Section 2 : Attributs de variété et
échange intracommunautaire.
La prise en compte des préférences des
consommateurs en terme de variétés des produits peut favoriser
une intensification massive des échanges dans une zone. Les analyses de
la Nouvelle Economie Internationale montre que l'essentiel des échanges
dans les zones (Europe, ALENA...) montrent que le commerce intra-branche
(horizontale et verticale) explique à plus de 70% les échanges.

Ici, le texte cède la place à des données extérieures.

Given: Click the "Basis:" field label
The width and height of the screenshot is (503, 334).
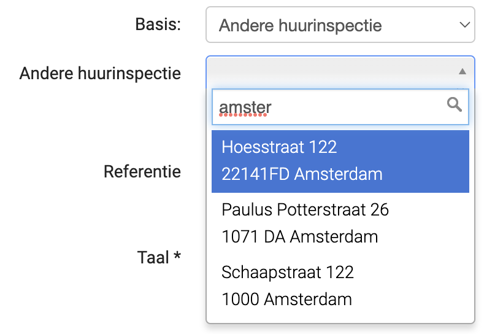Looking at the screenshot, I should [x=158, y=25].
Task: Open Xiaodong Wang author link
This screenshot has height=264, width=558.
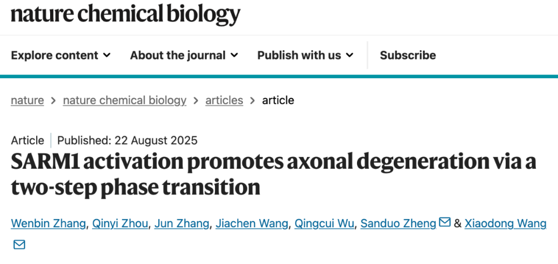Action: (x=505, y=223)
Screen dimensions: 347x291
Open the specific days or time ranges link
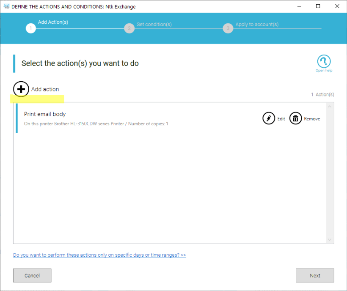click(x=99, y=255)
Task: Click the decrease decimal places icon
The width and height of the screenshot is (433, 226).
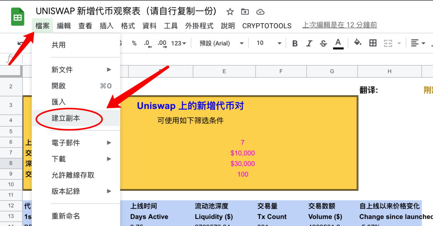Action: [x=147, y=43]
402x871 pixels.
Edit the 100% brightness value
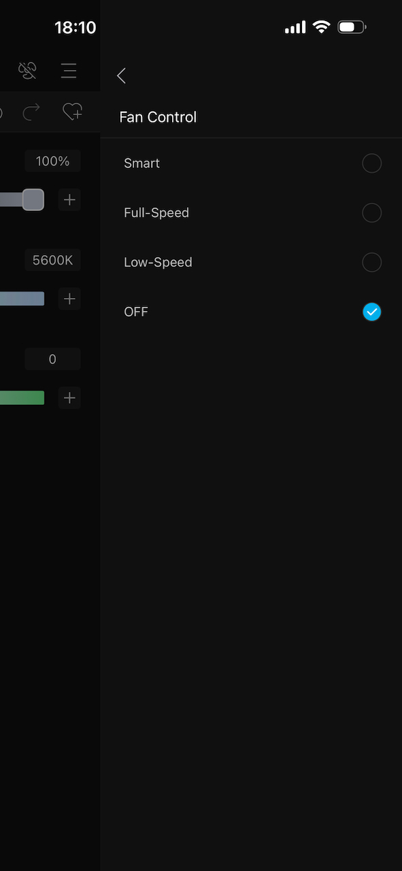click(x=52, y=161)
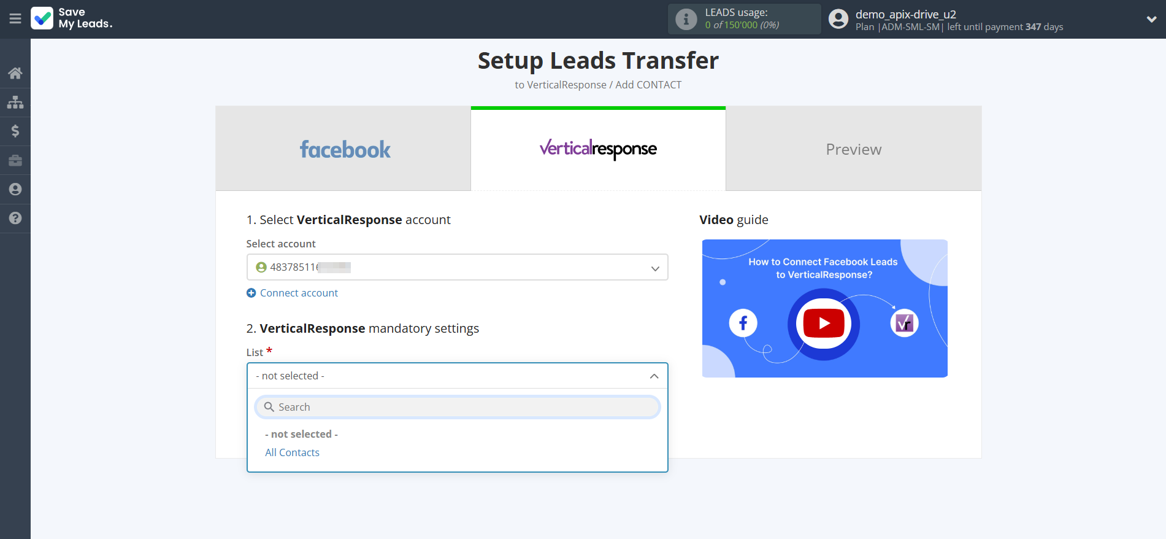Click the Connect account link
Viewport: 1166px width, 539px height.
tap(299, 293)
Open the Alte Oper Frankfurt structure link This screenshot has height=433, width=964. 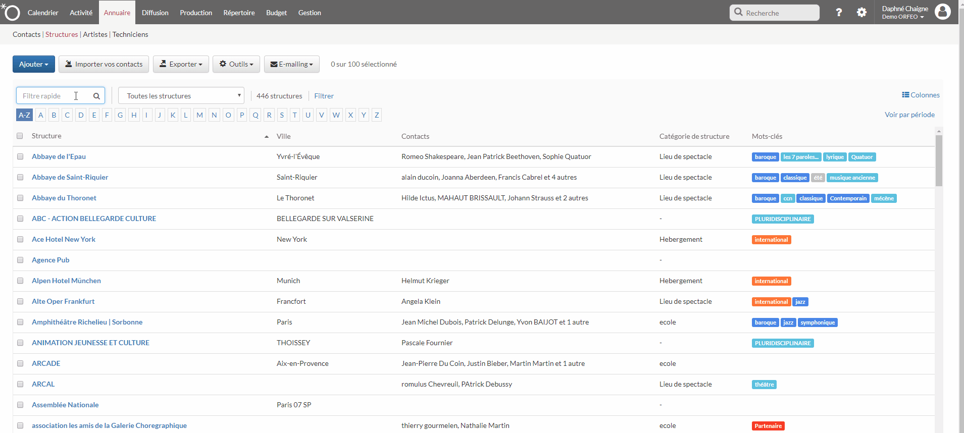[63, 301]
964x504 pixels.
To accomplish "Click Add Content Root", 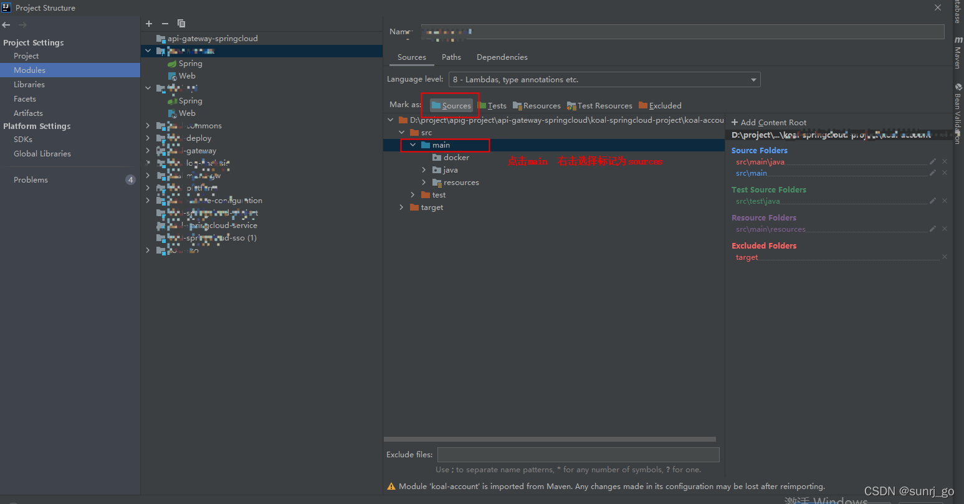I will 769,123.
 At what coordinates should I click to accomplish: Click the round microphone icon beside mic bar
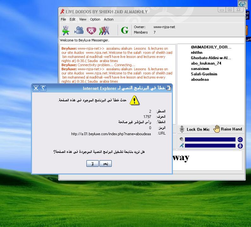240,146
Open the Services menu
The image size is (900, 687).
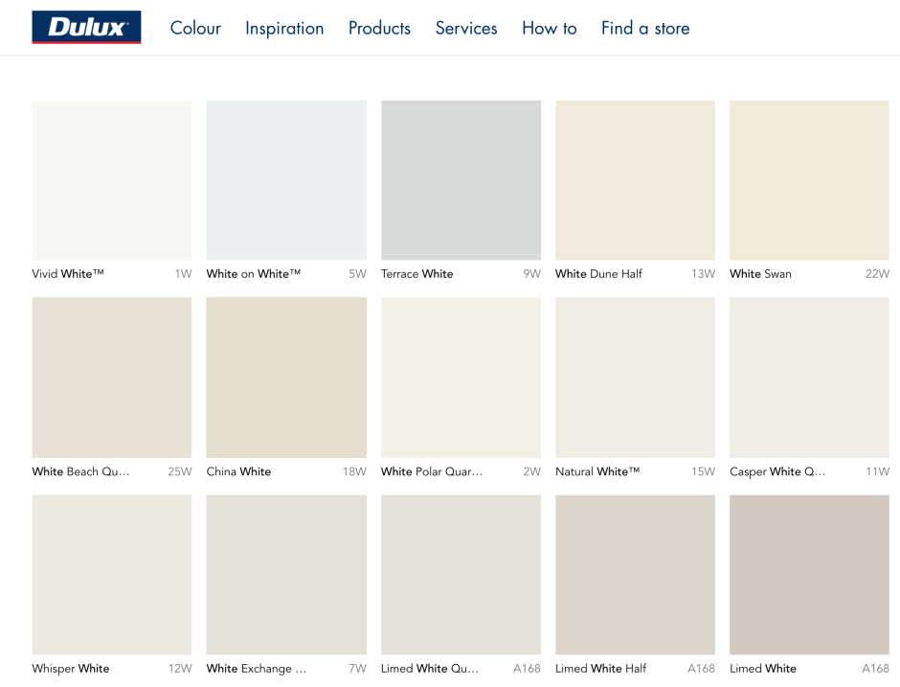tap(466, 28)
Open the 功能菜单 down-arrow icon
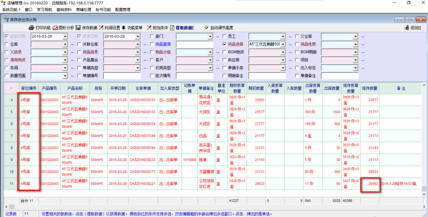 [x=124, y=28]
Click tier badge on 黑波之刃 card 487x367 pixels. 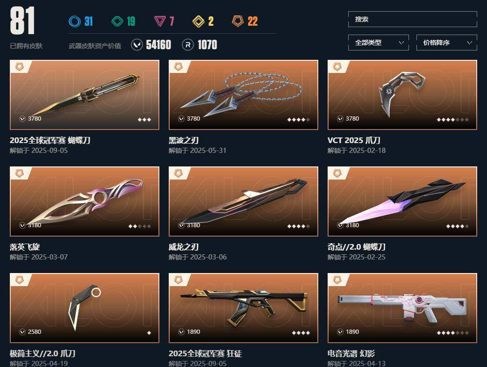click(178, 66)
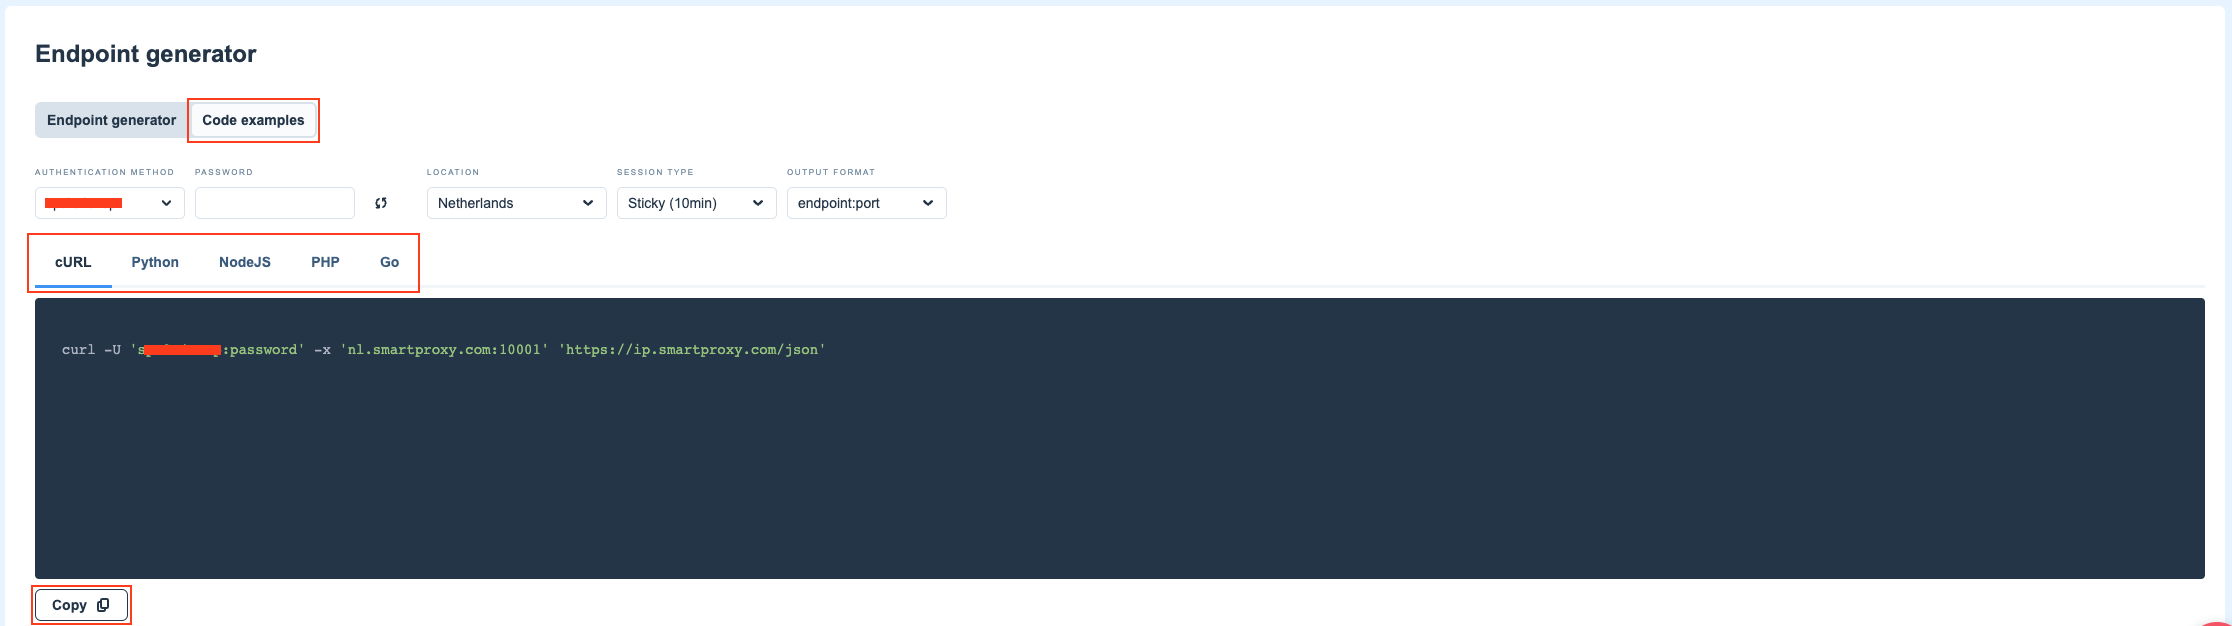
Task: Switch to the Python code tab
Action: click(155, 262)
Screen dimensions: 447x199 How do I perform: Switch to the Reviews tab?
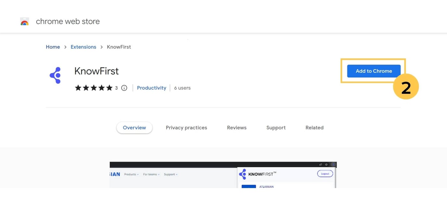pyautogui.click(x=236, y=127)
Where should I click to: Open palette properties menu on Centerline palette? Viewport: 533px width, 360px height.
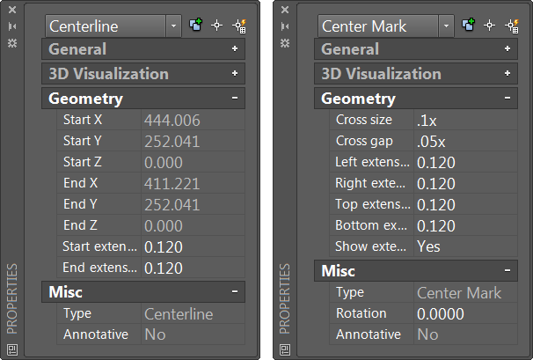12,41
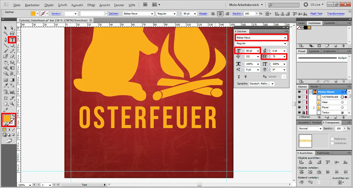Hide the Hase layer

click(x=299, y=102)
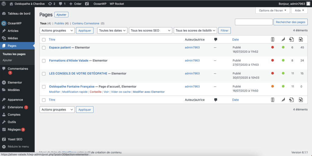This screenshot has height=156, width=312.
Task: Sort by SEO score column icon in header
Action: click(x=272, y=39)
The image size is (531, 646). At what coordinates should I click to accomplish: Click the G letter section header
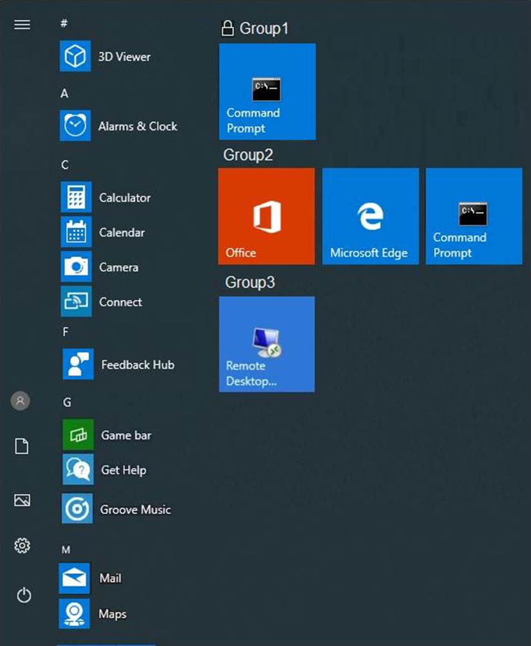pos(66,403)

La prédominance des échanges de qualité est très
nette au niveau des échanges intra-Union européenne ; la part du
commerce intra-branche en différentiation verticale est plus de deux
fois supérieure à celle du commerce en différentiation
horizontale (17, 2%) (Fontagné, Freudenberg, 2000).
Le commerce croisé de produits similaires (issus d'une
même branche de l'industrie), fortement substituables, de qualités
équivalentes (donc différant en principe peu en termes de prix
dans une économie fortement intégrée), mais se
différenciant par certaines attributs (couleur, forme...) fait
référence à la différenciation horizontale.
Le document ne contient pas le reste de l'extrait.